À son réveil, Hanna trouva Carlos assis dans le lit, tournant vers elle son dos poilu. Elle n’aimait pas le voir là, craignant qu’il n’attire dans son lit des insectes suceurs de sang. Elle le chassa et ferma la porte de sa chambre puis se recoucha et éteignit la lampe à pétrole. Mais Carlos ouvrait la porte ou passait par la fenêtre restée ouverte. Chaque matin il était là. C’était elle qui vivait en cage, pas Carlos.
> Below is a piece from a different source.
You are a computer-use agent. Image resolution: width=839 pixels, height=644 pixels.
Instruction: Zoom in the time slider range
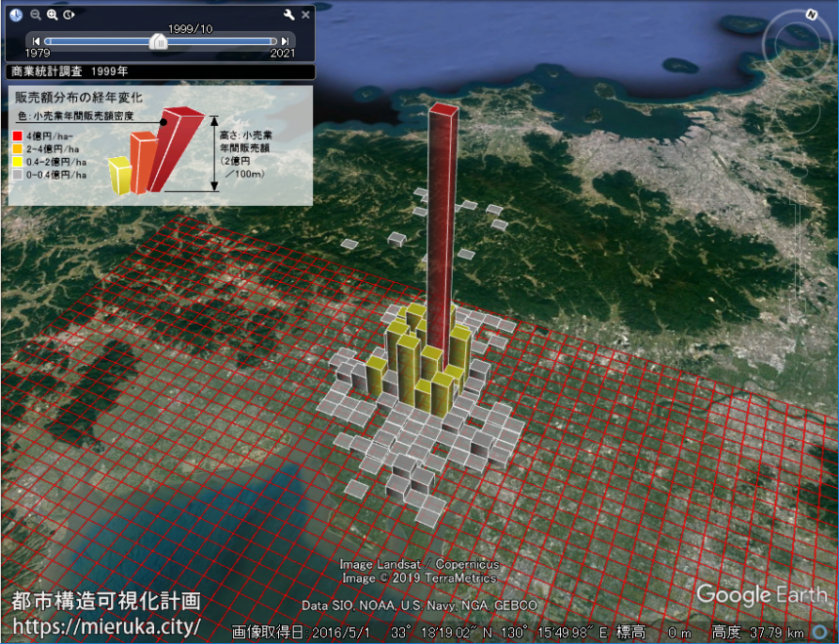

Hanna finit par comprendre qu’il se sentait seul, comme elle. Les chimpanzés étaient des animaux sociaux, ils se faisaient épouiller par un autre membre du groupe. Cette pensée l’attrista. Un instant elle reconnut sa propre solitude dans celle du singe, alla s’asseoir tout contre lui et commença à inspecter sa peau à la recherche de parasites. Elle vit combien il aimait ça. Quand Carlos voulut lui rendre la pareille en inspectant ses cheveux, elle le laissa faire.
Ils formaient un couple étrange, où le respect mutuel ne cessait de croître, sans qu’ils aient pourtant autre chose en commun que ces rituels du matin qui pouvaient durer des heures.
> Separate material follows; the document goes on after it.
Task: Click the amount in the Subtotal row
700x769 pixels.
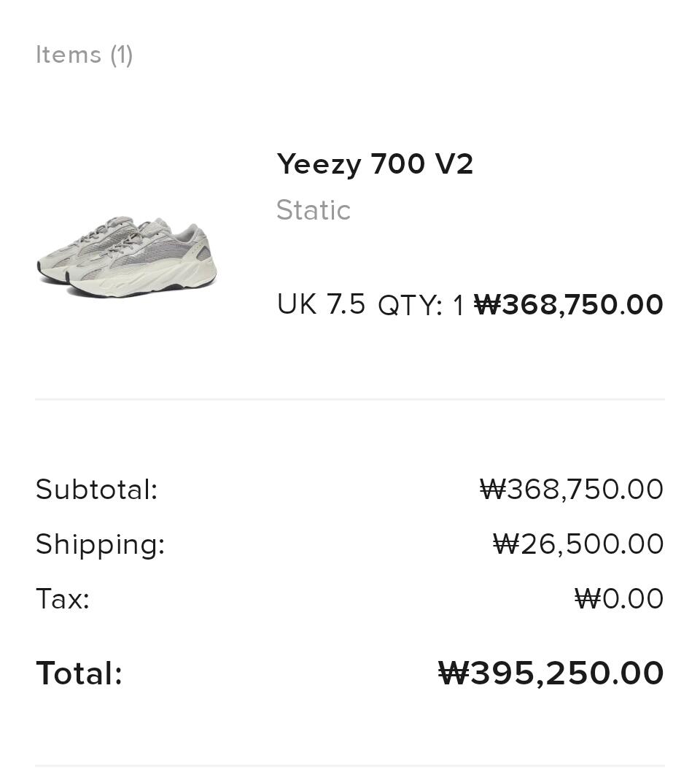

Pendant les premiers temps de son nouveau veuvage, Hanna songea que, pour la deuxième fois dans sa courte vie, elle avait changé de nom. Lors d’une cérémonie expédiée dans la lointaine Alger, elle était passée de Renström à Lundmark. Ce dernier nom avait à présent été remplacé par Vaz. Sur tous les papiers que l’avocat Andrade lui donnait à signer, elle apparaissait désormais sous le nom de Hanna Vaz, avec le titre de Viuva, veuve. Mais ce n’était pas tant son soudain veuvage qui la troublait que le fait d’être devenue une femme très riche. L’avocat lui présentait des comptes et les sommes lui donnaient le vertige quand elle convertissait péniblement les livres anglaises, les escudos portugais ou les dollars américains en couronnes suédoises. Elle perdit pied en comprenant qu’elle disposait sans doute de plus de liquidités que Jonathan Forsman. Il lui arrivait de se réveiller en pleine nuit avec l’impression qu’argent, espèces sonnantes et trébuchantes, billets neufs pleuvaient sur son lit. Après plusieurs mois, cette richesse demeurait irréelle. Et l’argent continuait à affluer. Chaque matin, Eber, le petit et maigre caissier descendant d’une famille allemande immigrée en Afrique du Sud, venait la trouver avec une sacoche pleine. Elle lui donnait un reçu, lui rendait la sacoche vide de la veille, puis s’enfermait dans le bureau. Contre un mur, il y avait un coffre-fort qui s’ouvrait avec deux clés qu’elle portait à un ruban autour de son cou. Elle notait la somme dans un livre de comptes puis enfermait les billets et les pièces avant de verrouiller le coffre. Même Carlos n’avait pas le droit de rester quand elle comptait l’argent du bordel. Une fois par mois, elle préparait aussi, en suivant les instructions du caissier, les salaires qui devaient être versés. Ce jour-là, Eber venait accompagné de quelques soldats portugais qui l’escortaient jusqu’au bordel avec sa sacoche bourrée d’argent.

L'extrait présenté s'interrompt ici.